WiFi Protected Setup

Posted on 5 2026

WiFi Protected Setup (WPS) is a network security standard introduced in 2006, designed to make it easier to connect devices to a WiFi network without manually entering the SSID and passphrase. It works via two mechanisms: a push button on the router, or an eight-digit PIN.

The push button method is relatively benign. Press the button on the router and press the WPS button on the device within two minutes. They negotiate the connection automatically.

The PIN method is not benign. It has a fundamental design flaw: the eight-digit PIN is validated in two four-digit halves, which reduces the effective keyspace from 100,000,000 combinations to 11,000. A brute force attack can recover the PIN in a matter of hours. Once the PIN is known, an attacker has permanent access to the network passphrase regardless of how many times the passphrase is changed, because WPS will always reveal it.

This vulnerability was publicly disclosed in 2011 and has never been fixed because fixing it would require a new standard. Routers that shipped with WPS enabled in 2006 were still shipping with it enabled in 2019. Some routers implemented a lockout after repeated failed attempts; many did not.

The current position

WPS is disabled by default on UniFi devices and is not exposed through the UniFi Network application interface. There is no configuration path in UniFi to enable WPS. This is the correct decision.

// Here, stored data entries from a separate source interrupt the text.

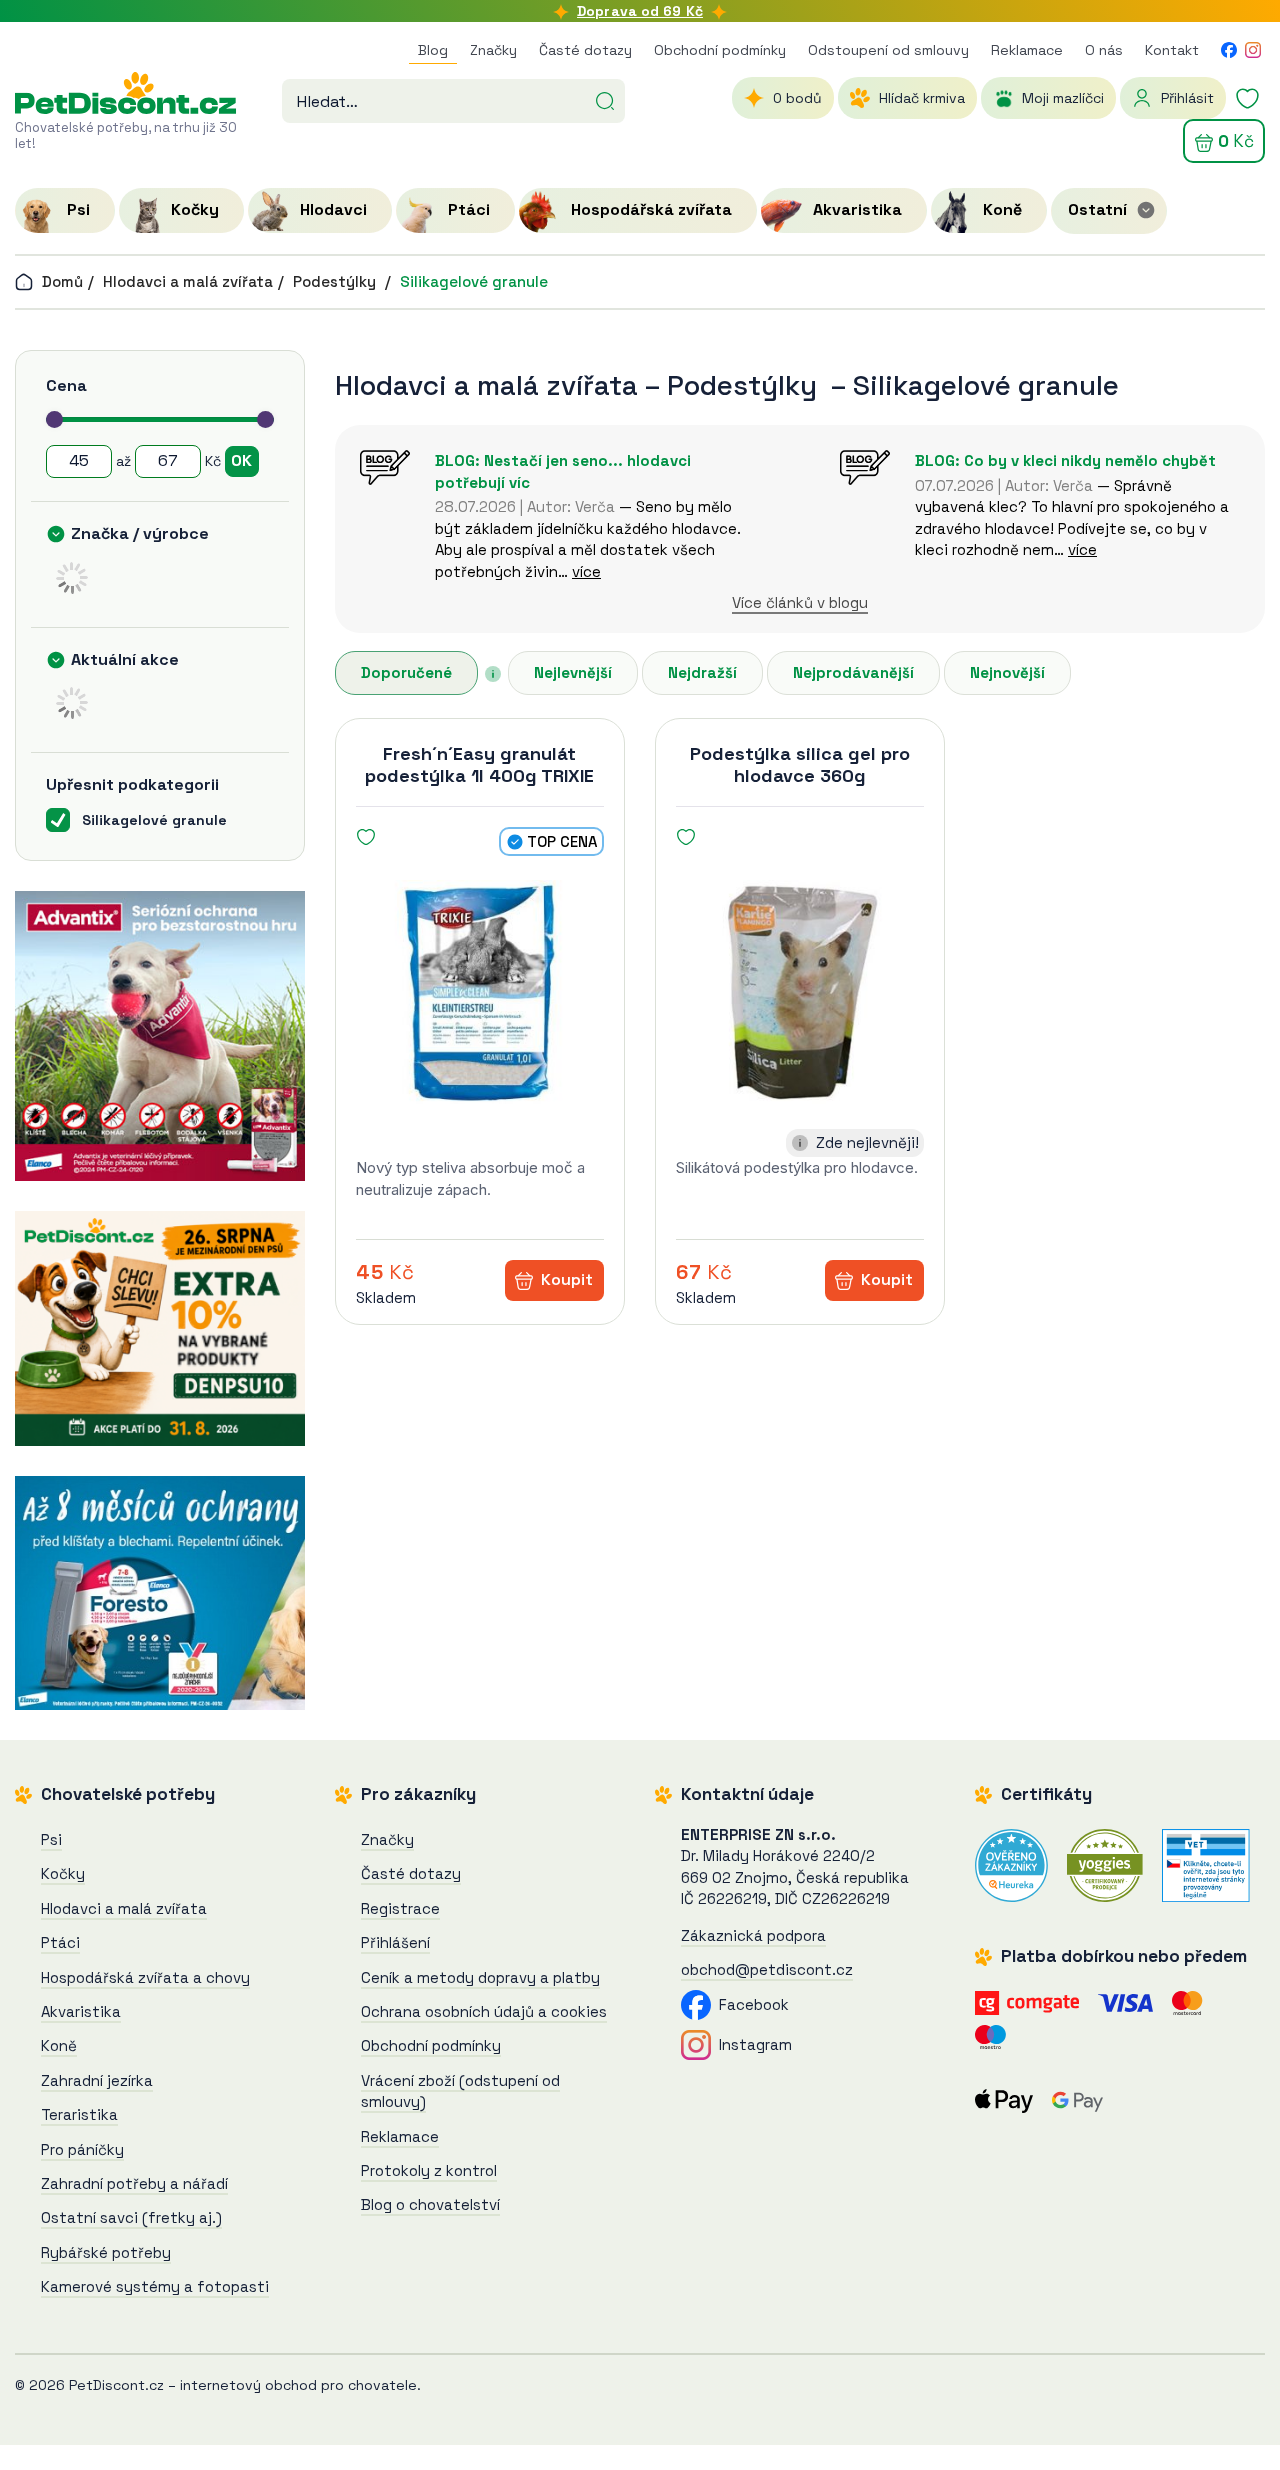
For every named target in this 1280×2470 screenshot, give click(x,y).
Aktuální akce (125, 659)
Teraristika (79, 2114)
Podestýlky (336, 281)
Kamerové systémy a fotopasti (155, 2286)
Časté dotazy (585, 50)
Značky (493, 50)
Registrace (400, 1908)
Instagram (751, 2044)
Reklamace (1027, 50)
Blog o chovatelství (430, 2204)
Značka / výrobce (140, 533)
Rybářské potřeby (106, 2252)
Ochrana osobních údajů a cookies (484, 2011)
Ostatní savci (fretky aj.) (131, 2217)
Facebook (750, 2004)
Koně (59, 2045)
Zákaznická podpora (753, 1935)
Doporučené (406, 672)
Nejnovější (1007, 672)
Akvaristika (81, 2011)
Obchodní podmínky (720, 50)
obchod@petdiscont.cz (767, 1969)
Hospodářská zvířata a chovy (145, 1977)
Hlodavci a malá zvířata (188, 281)
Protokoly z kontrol (429, 2170)
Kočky (63, 1873)
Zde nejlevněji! (867, 1142)
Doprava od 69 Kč (640, 11)
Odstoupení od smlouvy (888, 50)
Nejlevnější (573, 672)
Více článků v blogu (800, 602)
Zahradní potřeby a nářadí (134, 2183)
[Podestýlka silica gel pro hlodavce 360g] (800, 992)
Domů (60, 281)
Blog (433, 50)
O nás (1104, 50)
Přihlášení (395, 1942)
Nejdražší (702, 672)
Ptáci (60, 1942)
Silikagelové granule (474, 281)
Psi (51, 1839)
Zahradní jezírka (97, 2080)
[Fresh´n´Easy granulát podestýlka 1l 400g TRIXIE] (480, 992)
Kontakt (1172, 50)
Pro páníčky (82, 2149)
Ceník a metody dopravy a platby (480, 1977)
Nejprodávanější (853, 672)
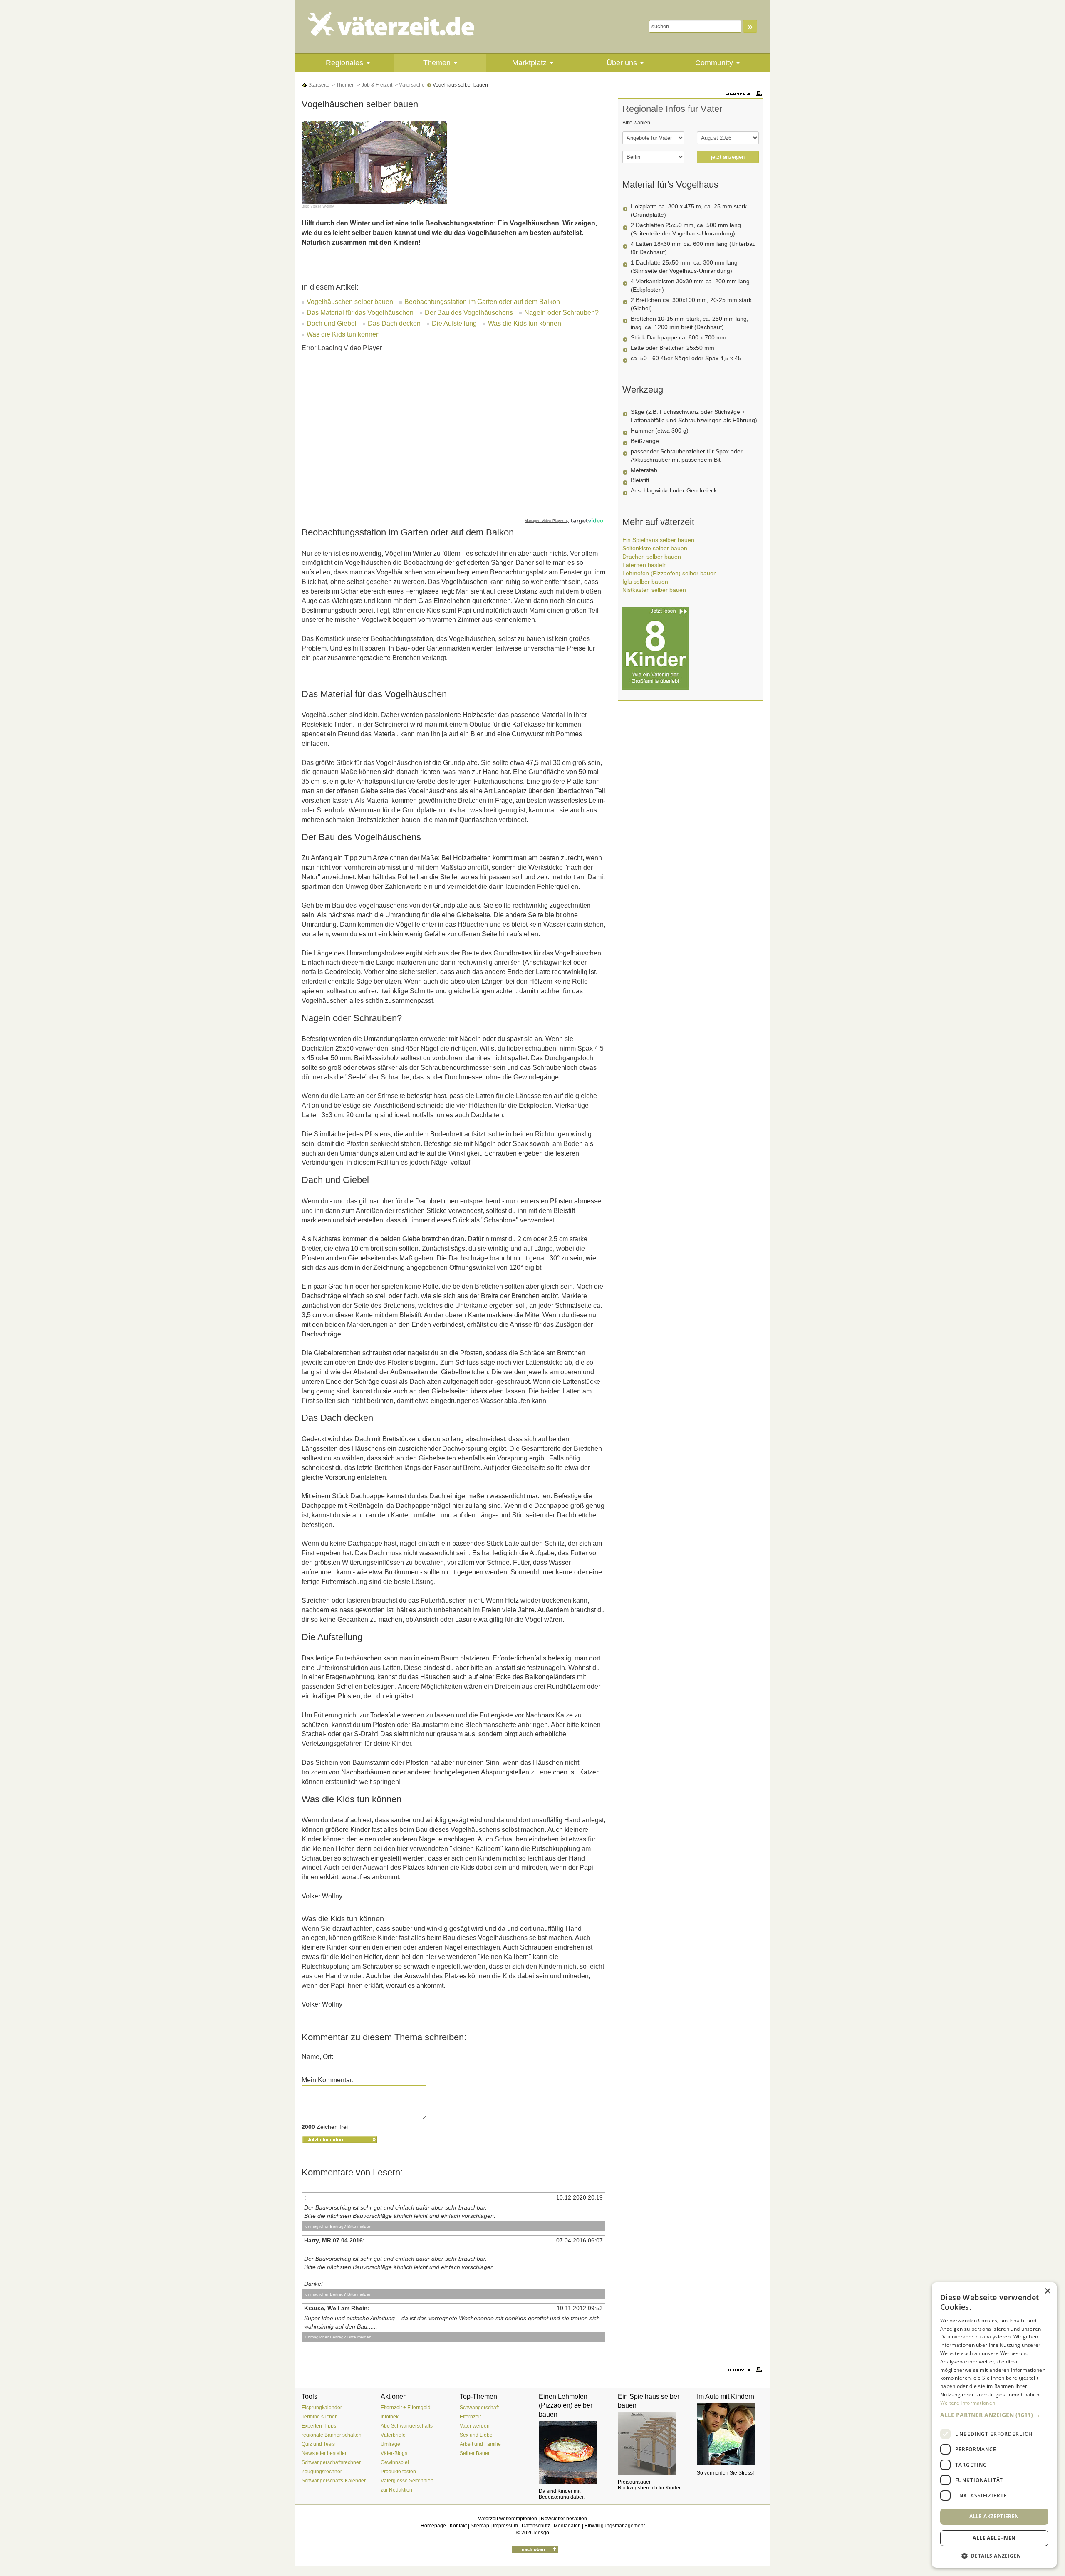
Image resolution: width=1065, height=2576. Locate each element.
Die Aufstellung (454, 323)
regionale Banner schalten (332, 2435)
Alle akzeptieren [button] (994, 2516)
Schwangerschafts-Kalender (334, 2481)
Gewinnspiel (395, 2462)
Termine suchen (320, 2417)
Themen (437, 63)
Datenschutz (536, 2526)
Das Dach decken (394, 323)
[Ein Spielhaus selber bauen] (651, 2443)
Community (714, 63)
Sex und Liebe (476, 2435)
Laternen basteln (644, 565)
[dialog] (994, 2425)
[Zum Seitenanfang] (535, 2549)
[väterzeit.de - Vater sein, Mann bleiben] (398, 24)
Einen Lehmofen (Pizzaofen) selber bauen (565, 2405)
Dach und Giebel (332, 323)
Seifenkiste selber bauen (654, 548)
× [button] (1047, 2291)
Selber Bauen (475, 2453)
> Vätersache (409, 85)
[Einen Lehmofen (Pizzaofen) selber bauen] (572, 2452)
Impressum (505, 2526)
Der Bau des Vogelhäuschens (469, 312)
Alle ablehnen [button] (994, 2537)
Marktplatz (529, 63)
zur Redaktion (396, 2490)
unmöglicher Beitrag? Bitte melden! (339, 2226)
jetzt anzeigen (728, 157)
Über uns (622, 63)
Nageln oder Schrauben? (561, 312)
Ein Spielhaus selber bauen (658, 540)
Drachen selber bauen (651, 556)
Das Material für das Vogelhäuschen (360, 312)
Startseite (318, 85)
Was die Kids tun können (524, 323)
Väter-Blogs (394, 2453)
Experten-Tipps (319, 2426)
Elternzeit (470, 2417)
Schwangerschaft (479, 2407)
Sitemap (480, 2526)
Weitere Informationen (967, 2402)
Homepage (433, 2526)
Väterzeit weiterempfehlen (507, 2519)
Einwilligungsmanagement (615, 2526)
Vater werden (475, 2426)
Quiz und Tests (318, 2444)
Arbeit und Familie (480, 2444)
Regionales (344, 63)
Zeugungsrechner (322, 2472)
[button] (994, 2415)
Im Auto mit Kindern (725, 2396)
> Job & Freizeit (374, 85)
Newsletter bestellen (325, 2453)
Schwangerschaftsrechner (331, 2462)
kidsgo (541, 2533)
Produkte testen (398, 2472)
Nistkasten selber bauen (654, 589)
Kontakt (458, 2526)
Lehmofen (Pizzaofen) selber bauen (669, 573)
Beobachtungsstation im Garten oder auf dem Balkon (482, 301)
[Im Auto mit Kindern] (730, 2434)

The wireless page of this series explicitly recommends against enabling WPS and the configuration described there reflects that: no WPS, strong Diceware passphrases stored in KeePassXC.

The alternative

The inconvenience WPS was designed to solve, entering a long WiFi passphrase on devices with awkward input methods, is better addressed by:

QR code sharing: the UniFi mobile app and most modern phones can generate and scan a QR code that encodes the SSID and passphrase. Scanning it connects the device without typing. No security trade-off, no PIN vulnerability.

KeePassXC autofill: for devices with browsers, KeePassXC stores the passphrase and fills it when needed.

The passphrase itself: a five-word Diceware passphrase like timid bingle heath duck flow is both strong and typeable, even on a TV remote or a game console’s on-screen keyboard. It is not as convenient as a button press, but it is also not a security vulnerability that has been publicly exploitable for fifteen years.

Summary

WPS is off. It stays off. There is nothing to configure here.

If you are ever in a situation where a device refuses to connect without WPS enabled, that is useful information about that device’s security posture. Consider whether it belongs on a trusted VLAN or whether the IoT VLAN is a more appropriate home for it.